[Start of Attachment]

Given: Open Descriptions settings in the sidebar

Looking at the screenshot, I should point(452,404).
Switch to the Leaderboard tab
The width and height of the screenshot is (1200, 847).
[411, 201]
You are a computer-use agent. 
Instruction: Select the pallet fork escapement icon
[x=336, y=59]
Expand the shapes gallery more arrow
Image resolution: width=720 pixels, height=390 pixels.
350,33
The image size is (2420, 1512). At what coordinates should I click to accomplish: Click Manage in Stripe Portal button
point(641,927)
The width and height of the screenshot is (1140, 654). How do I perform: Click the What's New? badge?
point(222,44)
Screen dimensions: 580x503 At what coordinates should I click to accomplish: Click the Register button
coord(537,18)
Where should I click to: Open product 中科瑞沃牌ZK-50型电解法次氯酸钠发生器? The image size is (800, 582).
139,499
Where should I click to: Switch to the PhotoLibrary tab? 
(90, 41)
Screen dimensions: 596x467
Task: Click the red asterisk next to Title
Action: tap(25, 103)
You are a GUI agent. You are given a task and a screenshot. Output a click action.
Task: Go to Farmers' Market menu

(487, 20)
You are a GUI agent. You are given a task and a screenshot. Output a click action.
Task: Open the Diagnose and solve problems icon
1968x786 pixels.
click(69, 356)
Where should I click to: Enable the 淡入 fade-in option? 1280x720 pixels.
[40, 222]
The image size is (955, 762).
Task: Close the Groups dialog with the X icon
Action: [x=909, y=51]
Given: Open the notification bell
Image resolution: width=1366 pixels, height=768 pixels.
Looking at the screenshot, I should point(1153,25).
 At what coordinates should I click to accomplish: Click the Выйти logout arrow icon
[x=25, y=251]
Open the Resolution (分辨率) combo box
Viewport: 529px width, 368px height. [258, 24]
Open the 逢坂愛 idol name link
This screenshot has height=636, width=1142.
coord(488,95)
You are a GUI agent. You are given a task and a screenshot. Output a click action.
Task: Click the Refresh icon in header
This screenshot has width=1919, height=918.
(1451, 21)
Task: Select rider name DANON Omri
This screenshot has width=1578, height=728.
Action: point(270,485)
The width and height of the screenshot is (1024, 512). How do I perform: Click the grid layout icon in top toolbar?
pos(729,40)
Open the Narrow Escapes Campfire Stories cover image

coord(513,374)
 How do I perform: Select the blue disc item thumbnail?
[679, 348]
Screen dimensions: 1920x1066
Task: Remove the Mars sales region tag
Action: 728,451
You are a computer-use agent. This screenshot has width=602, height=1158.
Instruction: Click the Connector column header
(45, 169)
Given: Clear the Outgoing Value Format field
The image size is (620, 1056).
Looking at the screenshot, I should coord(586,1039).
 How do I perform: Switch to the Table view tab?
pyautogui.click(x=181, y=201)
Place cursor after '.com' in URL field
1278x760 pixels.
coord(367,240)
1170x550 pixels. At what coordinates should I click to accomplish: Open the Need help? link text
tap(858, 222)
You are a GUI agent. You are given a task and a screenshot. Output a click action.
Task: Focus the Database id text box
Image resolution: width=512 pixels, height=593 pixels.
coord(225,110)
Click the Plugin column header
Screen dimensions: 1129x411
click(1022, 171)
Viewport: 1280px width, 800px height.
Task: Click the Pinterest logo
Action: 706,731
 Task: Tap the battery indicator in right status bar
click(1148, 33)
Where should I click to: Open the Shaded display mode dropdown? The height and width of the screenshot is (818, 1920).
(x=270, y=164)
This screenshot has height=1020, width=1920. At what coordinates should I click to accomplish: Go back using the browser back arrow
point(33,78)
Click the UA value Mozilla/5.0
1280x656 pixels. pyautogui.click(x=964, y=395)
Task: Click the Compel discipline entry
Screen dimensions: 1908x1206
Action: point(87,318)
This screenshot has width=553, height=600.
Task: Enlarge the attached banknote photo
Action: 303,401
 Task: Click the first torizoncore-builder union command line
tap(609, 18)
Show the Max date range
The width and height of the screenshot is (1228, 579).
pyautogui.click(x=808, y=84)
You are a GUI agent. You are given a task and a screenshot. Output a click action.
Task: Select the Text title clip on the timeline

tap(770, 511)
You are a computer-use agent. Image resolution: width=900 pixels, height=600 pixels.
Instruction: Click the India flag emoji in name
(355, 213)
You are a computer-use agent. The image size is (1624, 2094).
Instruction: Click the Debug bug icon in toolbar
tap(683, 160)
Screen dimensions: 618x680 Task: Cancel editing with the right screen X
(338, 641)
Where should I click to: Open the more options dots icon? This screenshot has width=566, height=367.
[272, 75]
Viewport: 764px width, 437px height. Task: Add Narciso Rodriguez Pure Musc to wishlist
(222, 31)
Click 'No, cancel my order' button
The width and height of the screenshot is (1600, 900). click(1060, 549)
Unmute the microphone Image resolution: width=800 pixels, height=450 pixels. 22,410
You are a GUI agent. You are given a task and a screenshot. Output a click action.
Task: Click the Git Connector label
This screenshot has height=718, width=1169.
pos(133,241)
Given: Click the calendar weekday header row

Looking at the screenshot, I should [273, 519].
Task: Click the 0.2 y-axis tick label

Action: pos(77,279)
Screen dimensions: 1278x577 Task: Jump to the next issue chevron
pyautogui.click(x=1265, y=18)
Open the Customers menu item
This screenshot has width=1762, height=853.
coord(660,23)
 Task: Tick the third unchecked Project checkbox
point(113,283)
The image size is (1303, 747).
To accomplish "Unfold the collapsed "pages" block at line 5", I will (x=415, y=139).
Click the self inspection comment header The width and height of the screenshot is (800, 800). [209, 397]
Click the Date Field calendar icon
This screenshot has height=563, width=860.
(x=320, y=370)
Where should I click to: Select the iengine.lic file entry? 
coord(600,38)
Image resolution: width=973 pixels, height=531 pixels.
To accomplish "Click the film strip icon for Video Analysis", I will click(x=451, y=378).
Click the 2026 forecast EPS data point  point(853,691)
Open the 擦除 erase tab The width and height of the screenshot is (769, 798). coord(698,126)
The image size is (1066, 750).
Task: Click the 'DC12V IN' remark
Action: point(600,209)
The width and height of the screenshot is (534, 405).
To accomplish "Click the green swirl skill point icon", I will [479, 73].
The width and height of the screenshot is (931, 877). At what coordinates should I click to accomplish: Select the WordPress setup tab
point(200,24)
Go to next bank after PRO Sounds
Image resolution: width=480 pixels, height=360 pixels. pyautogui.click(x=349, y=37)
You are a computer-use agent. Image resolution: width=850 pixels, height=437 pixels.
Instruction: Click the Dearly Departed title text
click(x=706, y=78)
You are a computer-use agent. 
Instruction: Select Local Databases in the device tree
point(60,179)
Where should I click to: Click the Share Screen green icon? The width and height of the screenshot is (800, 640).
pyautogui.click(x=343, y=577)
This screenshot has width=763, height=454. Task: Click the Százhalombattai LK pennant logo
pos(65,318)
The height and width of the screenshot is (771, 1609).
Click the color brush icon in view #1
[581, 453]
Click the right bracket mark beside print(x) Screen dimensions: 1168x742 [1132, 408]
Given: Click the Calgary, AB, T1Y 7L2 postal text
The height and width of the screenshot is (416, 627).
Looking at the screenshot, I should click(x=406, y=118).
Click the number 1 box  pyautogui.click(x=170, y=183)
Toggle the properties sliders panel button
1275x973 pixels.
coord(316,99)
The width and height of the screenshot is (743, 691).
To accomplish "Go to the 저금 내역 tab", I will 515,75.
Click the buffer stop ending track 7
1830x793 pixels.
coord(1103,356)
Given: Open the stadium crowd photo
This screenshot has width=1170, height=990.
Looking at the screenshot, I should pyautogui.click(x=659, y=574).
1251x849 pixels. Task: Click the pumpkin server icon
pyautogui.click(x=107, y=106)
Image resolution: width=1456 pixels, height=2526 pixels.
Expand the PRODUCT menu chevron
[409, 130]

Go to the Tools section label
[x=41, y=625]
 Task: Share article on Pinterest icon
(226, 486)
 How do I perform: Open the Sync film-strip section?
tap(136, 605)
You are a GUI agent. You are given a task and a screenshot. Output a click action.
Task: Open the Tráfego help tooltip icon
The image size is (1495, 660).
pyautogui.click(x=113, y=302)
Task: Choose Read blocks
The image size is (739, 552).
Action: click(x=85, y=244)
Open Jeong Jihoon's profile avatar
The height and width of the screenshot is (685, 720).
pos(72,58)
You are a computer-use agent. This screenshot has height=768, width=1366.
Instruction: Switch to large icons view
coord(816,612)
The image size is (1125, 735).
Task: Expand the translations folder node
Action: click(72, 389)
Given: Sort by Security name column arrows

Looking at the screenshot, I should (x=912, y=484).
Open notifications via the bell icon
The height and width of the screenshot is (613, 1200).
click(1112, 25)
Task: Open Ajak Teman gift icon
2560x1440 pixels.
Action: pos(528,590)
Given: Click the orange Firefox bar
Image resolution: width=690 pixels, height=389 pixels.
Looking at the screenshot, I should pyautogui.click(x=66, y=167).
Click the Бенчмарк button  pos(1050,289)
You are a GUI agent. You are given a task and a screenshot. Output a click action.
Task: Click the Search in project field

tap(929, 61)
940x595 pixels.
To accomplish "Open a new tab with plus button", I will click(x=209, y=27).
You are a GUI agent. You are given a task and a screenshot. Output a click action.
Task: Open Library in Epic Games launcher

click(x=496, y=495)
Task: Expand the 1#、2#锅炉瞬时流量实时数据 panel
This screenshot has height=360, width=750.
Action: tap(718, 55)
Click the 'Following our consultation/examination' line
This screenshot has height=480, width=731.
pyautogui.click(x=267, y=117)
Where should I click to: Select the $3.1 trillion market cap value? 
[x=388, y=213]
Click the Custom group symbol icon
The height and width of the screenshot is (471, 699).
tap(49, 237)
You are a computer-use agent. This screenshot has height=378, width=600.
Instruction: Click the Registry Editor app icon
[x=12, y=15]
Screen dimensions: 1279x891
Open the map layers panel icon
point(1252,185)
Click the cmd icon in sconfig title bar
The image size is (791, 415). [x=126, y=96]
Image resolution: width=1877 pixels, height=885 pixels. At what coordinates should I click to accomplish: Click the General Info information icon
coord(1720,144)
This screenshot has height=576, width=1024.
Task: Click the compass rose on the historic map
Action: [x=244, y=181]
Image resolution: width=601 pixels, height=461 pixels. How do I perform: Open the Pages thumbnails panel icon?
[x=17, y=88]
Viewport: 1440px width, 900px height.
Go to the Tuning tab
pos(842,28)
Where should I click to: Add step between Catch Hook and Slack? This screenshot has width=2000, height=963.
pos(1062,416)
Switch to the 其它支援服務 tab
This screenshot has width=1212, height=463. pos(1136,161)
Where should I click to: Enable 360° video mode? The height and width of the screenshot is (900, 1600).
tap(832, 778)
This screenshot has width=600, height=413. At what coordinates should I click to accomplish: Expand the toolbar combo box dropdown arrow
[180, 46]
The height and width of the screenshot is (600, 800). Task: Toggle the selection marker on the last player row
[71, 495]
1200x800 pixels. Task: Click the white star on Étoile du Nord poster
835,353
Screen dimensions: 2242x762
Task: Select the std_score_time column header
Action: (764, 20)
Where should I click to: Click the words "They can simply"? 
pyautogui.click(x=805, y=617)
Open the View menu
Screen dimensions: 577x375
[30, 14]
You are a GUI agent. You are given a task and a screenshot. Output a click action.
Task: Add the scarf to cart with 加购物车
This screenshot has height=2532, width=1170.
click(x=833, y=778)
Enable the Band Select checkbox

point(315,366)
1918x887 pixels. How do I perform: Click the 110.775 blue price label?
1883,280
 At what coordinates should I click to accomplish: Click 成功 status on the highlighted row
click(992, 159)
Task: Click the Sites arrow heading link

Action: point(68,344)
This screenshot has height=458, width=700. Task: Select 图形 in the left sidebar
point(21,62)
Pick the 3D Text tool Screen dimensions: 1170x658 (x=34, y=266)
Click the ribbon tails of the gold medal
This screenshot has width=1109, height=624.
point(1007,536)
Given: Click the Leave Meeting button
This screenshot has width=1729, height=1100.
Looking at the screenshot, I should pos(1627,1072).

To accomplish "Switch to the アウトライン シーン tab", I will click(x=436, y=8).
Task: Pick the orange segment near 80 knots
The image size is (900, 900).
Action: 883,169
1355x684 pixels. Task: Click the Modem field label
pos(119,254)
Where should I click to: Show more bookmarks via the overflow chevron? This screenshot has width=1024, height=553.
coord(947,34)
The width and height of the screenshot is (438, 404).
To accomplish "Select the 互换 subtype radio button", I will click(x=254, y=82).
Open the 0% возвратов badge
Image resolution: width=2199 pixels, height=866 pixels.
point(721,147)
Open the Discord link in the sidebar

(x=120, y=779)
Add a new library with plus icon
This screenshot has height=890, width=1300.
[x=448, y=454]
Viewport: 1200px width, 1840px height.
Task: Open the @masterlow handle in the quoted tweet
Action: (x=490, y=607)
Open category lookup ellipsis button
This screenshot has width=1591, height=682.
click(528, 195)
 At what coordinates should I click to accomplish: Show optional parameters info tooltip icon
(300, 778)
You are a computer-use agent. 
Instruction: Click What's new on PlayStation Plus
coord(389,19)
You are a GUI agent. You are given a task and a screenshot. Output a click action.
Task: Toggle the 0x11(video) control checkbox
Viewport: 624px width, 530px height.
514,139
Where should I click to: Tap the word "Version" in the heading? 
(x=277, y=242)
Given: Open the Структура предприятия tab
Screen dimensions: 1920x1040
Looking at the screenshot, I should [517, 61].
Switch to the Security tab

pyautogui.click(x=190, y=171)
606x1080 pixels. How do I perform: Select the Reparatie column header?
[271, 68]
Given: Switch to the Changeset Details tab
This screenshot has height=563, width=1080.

[End of Attachment]

TASK OBJECTIVE » From the line containing "Go to the Tools section label" down to the line containing "Task: Open the Tráfego help tooltip icon" in the material above, reproduce every line exactly, including the two end lines.

RESPONSE FOR THIS EXERCISE »
Go to the Tools section label
[x=41, y=625]
 Task: Share article on Pinterest icon
(226, 486)
 How do I perform: Open the Sync film-strip section?
tap(136, 605)
You are a GUI agent. You are given a task and a screenshot. Output a click action.
Task: Open the Tráfego help tooltip icon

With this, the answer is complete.